Central banks stepped in to counter an aggressive selloff on bond markets but with mixed results. The Bank of Korea announced buying plans (5-7tn won) for the coming months. The Reserve Bank of Australia pulled out the big guns with an unscheduled A$3 bn purchase to defend its 3-year yield target. While that succeeded, the selloff at the long end of the curve continued with another 17bps steepening. In New Zealand, governor Orr repeated the central bank could stimulate further with a negative policy rate (long rates still up 4 bps) while the Bank of Japan said it will continue with yield curve control and will not raise its 0% 10-yr yield target (closed at 0.16%). ECB’s Lane (ECB has “without a doubt” more ammo) pulled off a similar verbal trick in European pre-market hours. Schnabel later warned that rising real long-term yields may hurt the recovery and that the ECB may have to do more if so. She said the central bank still has some room to cut but tied it to the condition of benefits outweighing costs. The comments, along with some technical considerations after yesterday’s surge, dragged German and broader European yields down. The German yield curve bull flattens with yields 3 (10-yr) to 5.8 (30-yr) bps lower at the long end. We do question the lasting impact of verbal interventions though, having Lagarde on Monday in mind. Peripheral spreads to core tighten for a first time this week with Spain and Portugal (both -3 bps) outperforming. UST’s outperform the German Bund with yields 2.9 bps (2-yr) to 6.6 bps (30-yr) lower, primarily on the account of inflation expectations. The now-closely watched 5-yr gauge remains north of 0.75% however. The US PCE deflator came in a tad stronger than expected in January (both headline and core at 1.5% y/y from 1.3% and 1.4% y/y respectively) but with limited direct impact on (bond) markets as it says little about inflation going forward.
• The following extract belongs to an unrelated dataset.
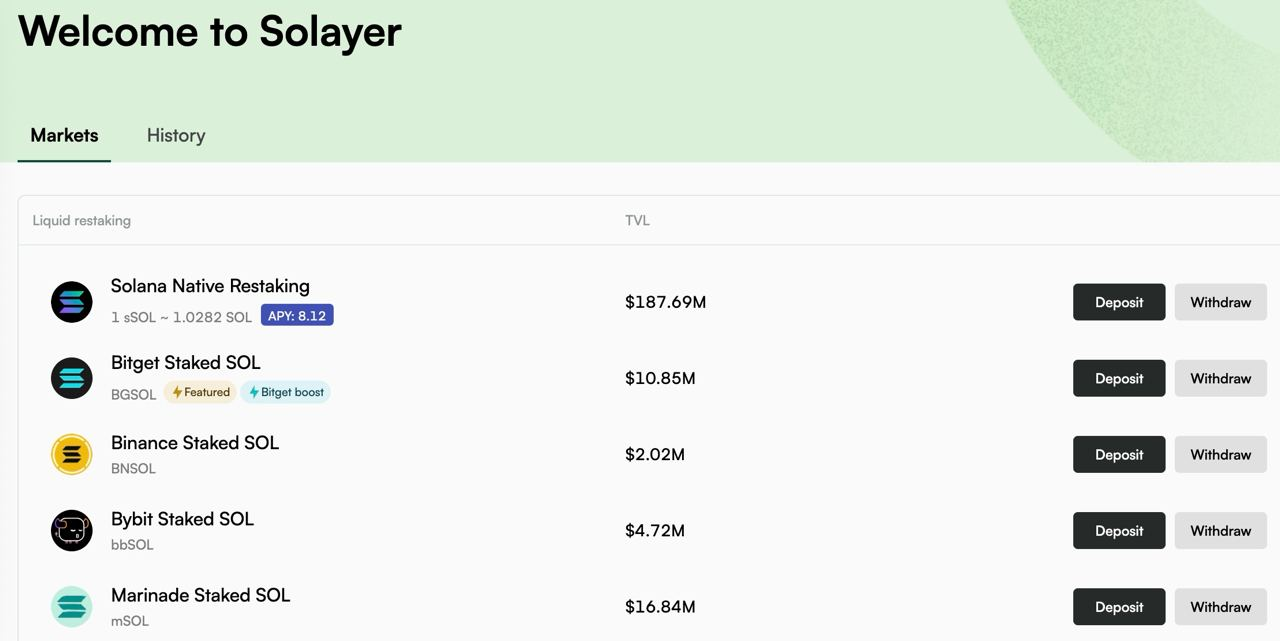1280x641 pixels.
Task: Switch to the History tab
Action: point(176,135)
Despite the easing in the bond selloff, European equities trade on edge with losses of 0.5-1%. Wall Street opens mixed with the Nasdaq gaining 1%.
Classic risk-off dynamics (equities and core bond yields down) for once feed through in currencies as well. The dollar and the Japanese yen lead the G10 scoreboard. Cyclicals (NZD, AUD) lag. EUR/USD finished below 1.22 yesterday and is extending the trip south to fill bids in the 1.213 area after hitting support at the lower bound of the short term February upward trend channel (nearby 1.21). Similarly, DXY tested the upper bound of the mirror trend channel at around 90.8 before paring back the gains to 90.52 (up from 90.13). USD is taking the upper hand over the yen, extending gains beyond 106(.40). EUR/GBP rebounded from the 0.86 area yesterday and initially rallied further to trade north of 0.87. The Schnabel and Lane comments dented the pair’s, currently at 0.869, momentum however. For EUR/GBP’s ST rebound to continue, it should at least close above 0.87 to break the downward trend channel.
Bank of England chief economist Haldane thinks that there is a tangible risk that inflation proves more difficult to tame, requiring monetary policy makers to act more assertively than is currently priced into financial markets. He called inflation a tiger that has been stirred by the extraordinary events and policy actions of the past 12 months. One of the reasons for concern is that there is far less slack in the UK economy compared to the 2007-2009 financial crisis. Other triggers are the savings glut and public spending. The hawkish comments mark a stark contrast with the general global rhetoric not to take the punchbowl away.
The Indian economy returned to growth in its third fiscal quarter (Q4 2020: 0.4% Q/Q) following two consecutive quarterly declines. Breaking down the numbers shows good performances from agriculture and manufacturing while services were more mixed. The government’s annual GDP estimate (fiscal 2021) was downwardly revised to -8% which suggests a 1.1% Q/Q GDP decline in fiscal Q4 2021 despite the country’s rapid vaccination process, fiscal stimulus and central bank liquidity support.